_Objective_
Copy out the items below without changes, from the line containing "The width and height of the screenshot is (555, 458)." down through the line containing "Action: point(610,331)", including both of those lines.

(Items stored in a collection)
******************************

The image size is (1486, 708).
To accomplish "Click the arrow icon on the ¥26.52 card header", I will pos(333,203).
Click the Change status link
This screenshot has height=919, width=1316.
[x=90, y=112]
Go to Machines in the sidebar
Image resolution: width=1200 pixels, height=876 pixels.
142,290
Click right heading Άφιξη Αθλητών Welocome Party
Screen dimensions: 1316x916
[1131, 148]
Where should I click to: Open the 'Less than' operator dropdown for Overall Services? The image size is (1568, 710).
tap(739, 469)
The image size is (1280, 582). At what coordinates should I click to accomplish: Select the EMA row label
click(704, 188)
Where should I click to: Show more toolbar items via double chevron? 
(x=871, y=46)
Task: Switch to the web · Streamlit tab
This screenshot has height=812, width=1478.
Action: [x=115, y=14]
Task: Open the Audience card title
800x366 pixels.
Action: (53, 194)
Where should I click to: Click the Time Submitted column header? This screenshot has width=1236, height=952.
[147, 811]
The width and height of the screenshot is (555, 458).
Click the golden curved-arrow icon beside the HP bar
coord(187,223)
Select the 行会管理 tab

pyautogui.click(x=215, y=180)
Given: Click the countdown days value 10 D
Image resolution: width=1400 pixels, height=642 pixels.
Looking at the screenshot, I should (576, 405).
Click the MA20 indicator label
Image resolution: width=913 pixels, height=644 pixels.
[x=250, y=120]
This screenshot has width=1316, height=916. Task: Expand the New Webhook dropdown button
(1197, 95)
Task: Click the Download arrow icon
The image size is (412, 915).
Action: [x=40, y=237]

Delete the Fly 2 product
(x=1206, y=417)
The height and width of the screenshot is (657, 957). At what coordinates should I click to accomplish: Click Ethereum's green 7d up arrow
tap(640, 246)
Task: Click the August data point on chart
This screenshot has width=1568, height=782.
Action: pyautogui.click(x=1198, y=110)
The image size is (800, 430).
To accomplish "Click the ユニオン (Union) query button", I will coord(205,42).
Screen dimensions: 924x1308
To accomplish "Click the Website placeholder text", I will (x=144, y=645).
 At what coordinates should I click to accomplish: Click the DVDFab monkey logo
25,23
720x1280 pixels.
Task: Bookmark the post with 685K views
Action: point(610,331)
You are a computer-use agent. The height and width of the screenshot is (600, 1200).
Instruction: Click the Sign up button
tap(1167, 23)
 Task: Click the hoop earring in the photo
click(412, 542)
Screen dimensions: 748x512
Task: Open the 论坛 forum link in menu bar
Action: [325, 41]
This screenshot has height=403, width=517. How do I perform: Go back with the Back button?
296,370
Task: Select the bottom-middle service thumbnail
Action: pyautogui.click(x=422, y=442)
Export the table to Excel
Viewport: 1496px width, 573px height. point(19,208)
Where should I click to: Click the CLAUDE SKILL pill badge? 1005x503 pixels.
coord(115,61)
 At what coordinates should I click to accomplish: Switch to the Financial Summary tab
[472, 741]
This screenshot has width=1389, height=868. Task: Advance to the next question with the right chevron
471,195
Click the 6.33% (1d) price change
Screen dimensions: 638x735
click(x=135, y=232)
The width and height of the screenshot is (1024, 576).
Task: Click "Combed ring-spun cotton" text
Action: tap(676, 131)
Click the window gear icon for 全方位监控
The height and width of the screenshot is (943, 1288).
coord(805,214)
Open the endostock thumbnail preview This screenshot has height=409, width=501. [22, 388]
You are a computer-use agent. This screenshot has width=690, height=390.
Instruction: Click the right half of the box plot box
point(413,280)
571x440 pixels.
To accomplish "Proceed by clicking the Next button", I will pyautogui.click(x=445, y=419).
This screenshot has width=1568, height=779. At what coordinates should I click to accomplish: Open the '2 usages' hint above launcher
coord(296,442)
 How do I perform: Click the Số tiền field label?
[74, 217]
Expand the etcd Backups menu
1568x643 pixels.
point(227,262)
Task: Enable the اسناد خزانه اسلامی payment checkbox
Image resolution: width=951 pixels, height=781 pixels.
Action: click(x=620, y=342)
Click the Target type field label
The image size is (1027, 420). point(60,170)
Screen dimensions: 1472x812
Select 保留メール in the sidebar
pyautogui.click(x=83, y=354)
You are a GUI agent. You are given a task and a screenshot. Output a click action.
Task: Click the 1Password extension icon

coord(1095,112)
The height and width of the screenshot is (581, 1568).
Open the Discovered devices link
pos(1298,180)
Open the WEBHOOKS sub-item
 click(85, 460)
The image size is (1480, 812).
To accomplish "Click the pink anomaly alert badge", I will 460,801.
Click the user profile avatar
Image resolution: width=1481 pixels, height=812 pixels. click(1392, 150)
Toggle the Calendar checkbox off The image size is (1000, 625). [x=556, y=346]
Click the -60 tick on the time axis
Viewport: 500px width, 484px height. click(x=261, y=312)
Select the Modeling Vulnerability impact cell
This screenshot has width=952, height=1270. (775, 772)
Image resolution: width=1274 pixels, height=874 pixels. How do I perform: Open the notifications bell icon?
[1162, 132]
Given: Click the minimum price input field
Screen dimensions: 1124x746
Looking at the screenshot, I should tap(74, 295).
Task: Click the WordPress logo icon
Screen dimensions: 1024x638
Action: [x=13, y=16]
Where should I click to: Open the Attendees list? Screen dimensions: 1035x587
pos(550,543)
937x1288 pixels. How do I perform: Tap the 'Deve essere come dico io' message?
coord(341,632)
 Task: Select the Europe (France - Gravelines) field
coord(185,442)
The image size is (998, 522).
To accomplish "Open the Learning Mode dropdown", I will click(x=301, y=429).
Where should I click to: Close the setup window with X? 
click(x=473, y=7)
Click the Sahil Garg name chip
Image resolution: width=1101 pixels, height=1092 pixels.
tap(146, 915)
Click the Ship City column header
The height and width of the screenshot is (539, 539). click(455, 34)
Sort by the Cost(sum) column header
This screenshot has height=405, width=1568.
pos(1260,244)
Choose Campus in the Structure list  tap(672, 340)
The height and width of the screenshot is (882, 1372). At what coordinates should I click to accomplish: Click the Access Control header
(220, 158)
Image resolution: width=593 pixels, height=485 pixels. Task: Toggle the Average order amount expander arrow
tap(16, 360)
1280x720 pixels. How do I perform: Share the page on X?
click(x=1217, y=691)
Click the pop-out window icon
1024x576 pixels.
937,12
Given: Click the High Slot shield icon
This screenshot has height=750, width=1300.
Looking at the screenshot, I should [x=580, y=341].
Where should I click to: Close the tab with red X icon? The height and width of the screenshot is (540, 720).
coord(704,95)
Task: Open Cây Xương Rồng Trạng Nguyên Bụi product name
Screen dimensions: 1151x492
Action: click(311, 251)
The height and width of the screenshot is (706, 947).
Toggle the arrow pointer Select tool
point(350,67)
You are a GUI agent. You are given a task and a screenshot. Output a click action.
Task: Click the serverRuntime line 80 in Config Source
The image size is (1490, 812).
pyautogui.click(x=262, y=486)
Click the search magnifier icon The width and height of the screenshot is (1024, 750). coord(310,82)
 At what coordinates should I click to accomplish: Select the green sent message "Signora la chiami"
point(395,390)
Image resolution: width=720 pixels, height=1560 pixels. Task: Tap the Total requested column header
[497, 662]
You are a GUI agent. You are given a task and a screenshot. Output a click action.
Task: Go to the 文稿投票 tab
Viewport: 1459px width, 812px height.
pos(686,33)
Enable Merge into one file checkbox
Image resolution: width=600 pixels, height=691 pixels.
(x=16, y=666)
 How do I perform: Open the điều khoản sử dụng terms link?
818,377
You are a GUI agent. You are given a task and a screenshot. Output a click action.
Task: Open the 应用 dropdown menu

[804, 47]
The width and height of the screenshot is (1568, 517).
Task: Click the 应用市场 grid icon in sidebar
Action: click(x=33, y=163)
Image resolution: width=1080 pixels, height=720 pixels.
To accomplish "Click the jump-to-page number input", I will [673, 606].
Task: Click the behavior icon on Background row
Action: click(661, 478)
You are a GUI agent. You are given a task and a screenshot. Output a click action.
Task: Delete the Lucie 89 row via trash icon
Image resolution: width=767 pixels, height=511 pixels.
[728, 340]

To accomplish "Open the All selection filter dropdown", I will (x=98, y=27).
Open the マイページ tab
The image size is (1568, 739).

******************************

_Reply to the task_
The width and height of the screenshot is (555, 458).
Click the golden curved-arrow icon beside the HP bar
coord(187,223)
Select the 行会管理 tab

pyautogui.click(x=215, y=180)
Given: Click the countdown days value 10 D
Image resolution: width=1400 pixels, height=642 pixels.
Looking at the screenshot, I should (576, 405).
Click the MA20 indicator label
Image resolution: width=913 pixels, height=644 pixels.
[x=250, y=120]
This screenshot has width=1316, height=916. Task: Expand the New Webhook dropdown button
(1197, 95)
Task: Click the Download arrow icon
The image size is (412, 915).
Action: [x=40, y=237]

Delete the Fly 2 product
(x=1206, y=417)
The height and width of the screenshot is (657, 957). At what coordinates should I click to accomplish: Click Ethereum's green 7d up arrow
tap(640, 246)
Task: Click the August data point on chart
This screenshot has width=1568, height=782.
Action: pyautogui.click(x=1198, y=110)
The image size is (800, 430).
To accomplish "Click the ユニオン (Union) query button", I will coord(205,42).
Screen dimensions: 924x1308
To accomplish "Click the Website placeholder text", I will (x=144, y=645).
 At what coordinates should I click to accomplish: Click the DVDFab monkey logo
25,23
720x1280 pixels.
Task: Bookmark the post with 685K views
Action: point(610,331)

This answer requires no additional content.